SOURCE EXTRACT:
◇ ◇ ◇ ◇ ◇
That's it. We can now parse the same test cases Live On Compiler Explorer

std::cout << "Parsed " << std::quoted(input) << " -> " << value
          << " (type #" << value.which() << " "
          << boost::core::demangle(value.type().name()) << ")\n";

Prints

 ---- void test()
Parsed "1234" -> 1234 (type #0 int)
Parsed "1234u" -> 1234 (type #1 unsigned int)
Parsed "0x12f34ULL" -> 77620 (type #5 unsigned long long)
Parsed "033ULL" -> 27 (type #5 unsigned long long)
Parsed "0b101011l" -> 43 (type #2 long)
Parsed "33lu" -> 33 (type #3 unsigned long)

3. Applying To LLVM APInt

The mechanics are the same:

struct converter_f {
    template <typename T> static auto as(uint64_t raw) {
        return llvm::APInt(raw, CHAR_BIT * sizeof(T), std::is_signed_v<T>);
    }
    llvm::APInt operator()(uintmax_t raw, Suffix sfx) const {
        switch (sfx) {
        case Suffix::signed_:   return as<signed>(raw);
        case Suffix::unsigned_: return as<unsigned>(raw);
        case Suffix::long_:     return as<long>(raw);
        case Suffix::longlong_: return as<long long>(raw);
        case Suffix::ul_:       return as<unsigned long>(raw);
        case Suffix::ull_:      return as<unsigned long long>(raw);
        }
        throw std::invalid_argument("sfx");
    }
};

Full Demo

"Live" On Compiler Explorer

(compiler explorer doesn't support linking to LLVM)

#include <boost/spirit/include/qi.hpp>
#include <boost/spirit/include/phoenix.hpp>
#include <iomanip>
#include <llvm/ADT/APInt.h>
namespace qi = boost::spirit::qi;

template <typename It>
struct IntLiteral : qi::grammar<It, llvm::APInt()> {
    IntLiteral() : IntLiteral::base_type(_start) {
        using namespace qi;
        using Raw = std::uint64_t;

        _start = no_case [ // case insensitive
            ("0x"      >> uint_parser<Raw, 16>{} |
            "0b"      >> uint_parser<Raw,  2>{} |
            &lit('0') >> uint_parser<Raw,  8>{} |
                        uint_parser<Raw, 10>{})
            // ignored for now:
            >> _optsuffix
        ] [ _val = coerce_type(_1, _2) ];

        _optsuffix = no_case[_suffix] | attr(Suffix::signed_);
    }

private:
    enum class Suffix {
        signed_   = 0,
        unsigned_ = 1,
        long_     = 2,
        longlong_ = 4,

        l_   = long_,
        ll_  = longlong_,
        ul_  = unsigned_ | l_,
        ull_ = unsigned_ | ll_,
    };

    struct suffix_sym : qi::symbols<char, Suffix> {
        suffix_sym() {
            this->add
                ("u",   Suffix::unsigned_)
◇ ◇ ◇ ◇ ◇
EXERCISE REQUIREMENTS:
1) Decide whether each statement agrees with the integer-literal parser excerpt. Answer yes or no, and quote the words from the excerpt that decide it.
(a) Compiler Explorer supports linking to LLVM.
(b) The input "033ULL" is parsed to the value 27.
(c) In the Suffix enum, longlong_ is given the value 4.
2) In the integer-literal parser excerpt, which suffix value does the grammar supply when a literal has no suffix?
3) Extend the integer-literal parser excerpt, picking up right after its last line.

DATA BLOCK:
◇ ◇ ◇ ◇ ◇
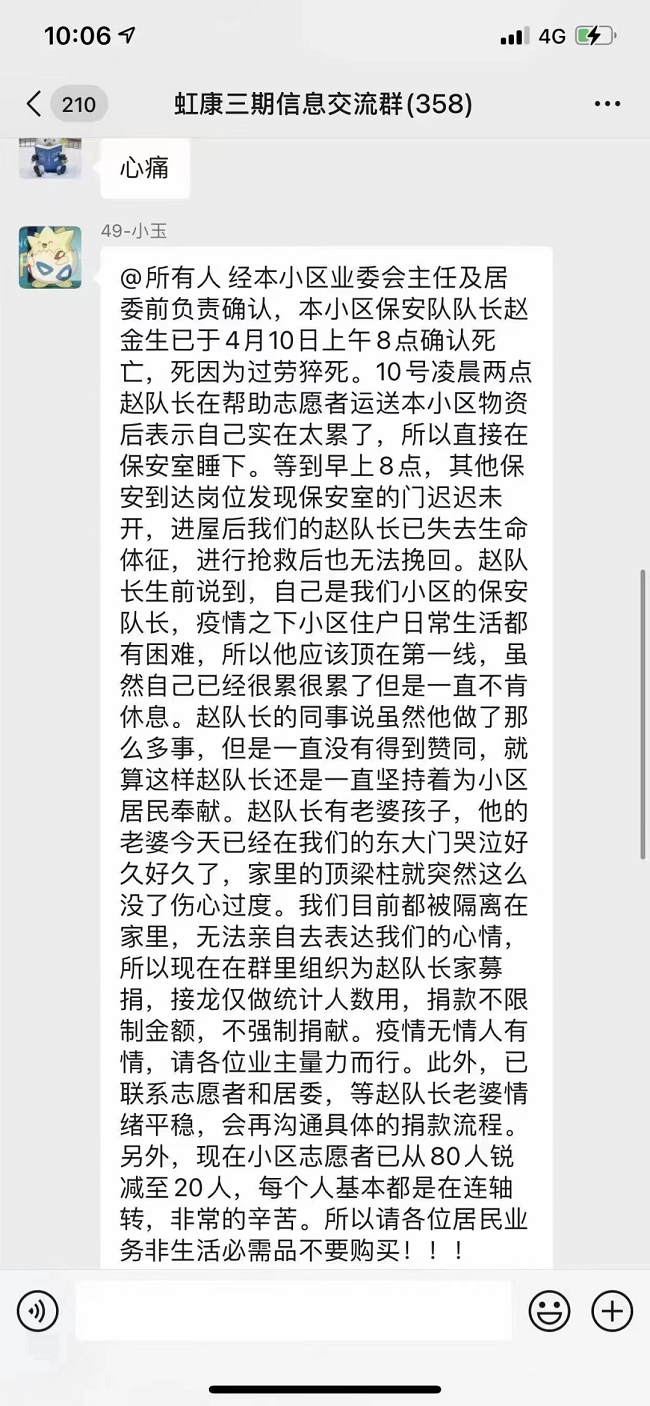Screen dimensions: 650x1406
Task: Open 49-小玉's profile avatar
Action: point(50,257)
◇ ◇ ◇ ◇ ◇
PER-TASK ANSWERS:
1)
(a) No: "compiler explorer doesn't support linking to LLVM"
(b) Yes: "Parsed "033ULL" -> 27 (type #5 unsigned long long)"
(c) Yes: "longlong_ = 4,"

2) It supplies Suffix::signed_, through attr(Suffix::signed_).

3)
                ("l",   Suffix::l_)
                ("ll",  Suffix::ll_)
                ("ul",  Suffix::ul_)  ("lu",  Suffix::ul_)
                ("ull", Suffix::ull_) ("llu", Suffix::ull_)
            ;
        }
    } _suffix;

    struct converter_f {
        template <typename T> static auto as(uint64_t raw) {
            return llvm::APInt(CHAR_BIT * sizeof(T), raw, std::is_signed_v<T>);
        }
        llvm::APInt operator()(uint64_t raw, Suffix sfx) const {
            switch (sfx) {
            case Suffix::signed_:   return as<signed>(raw);
            case Suffix::unsigned_: return as<unsigned>(raw);
            case Suffix::long_:     return as<long>(raw);
            case Suffix::longlong_: return as<long long>(raw);
            case Suffix::ul_:       return as<unsigned long>(raw);
            case Suffix::ull_:      return as<unsigned long long>(raw);
            }
            throw std::invalid_argument("sfx");
        }
    };
    boost::phoenix::function<converter_f> coerce_type;

    qi::rule<It, llvm::APInt()> _start;
    qi::rule<It, Suffix()>      _optsuffix;
};

void test() {
    std::cout << " ---- " << __PRETTY_FUNCTION__ << "\n";
    using It = std::string::const_iterator;
    IntLiteral<It> const parser {};

    for (std::string const input : {
            "1234",
            "1234u",
            "0x12f34ULL",
            "033ULL",
            "0b101011l",
            "33lu"
        }) {
        llvm::APInt value;
        if (parse(input.begin(), input.end(), parser >> qi::eoi, value)) {
            std::cout << "Parsed " << std::quoted(input) << " -> "
                    << value.toString(10, false) // TODO signed?
                    << " bits:" << value.getBitWidth() << "\n";
        } else {
            std::cout << "Failed to parse " << std::quoted(input) << "\n";
        }
    }
}

int main() {
    test();
}

Prints

 ---- void test()
Parsed "1234" -> 1234 bits:32
Parsed "1234u" -> 1234 bits:32
Parsed "0x12f34ULL" -> 77620 bits:64
Parsed "033ULL" -> 27 bits:64
Parsed "0b101011l" -> 43 bits:64
Parsed "33lu" -> 33 bits:64

Remaining Loose Ends

  • Of course, with semantic actions you can in fact parse the string representation using the fromString factory method

  • I don't know how to accurate ask APInt whether it is signed. I suspect I should have been parsing into a variant<APInt, APSInt> to retain that information

  • I didn't put work into detecting overflows. The first example should have that out-of-the-box (thanks to Qi)

  • I also didn't put work into supporting c++14 digit separators because it wasn't specified. And it didn't seem part of any "staple" feature anyways.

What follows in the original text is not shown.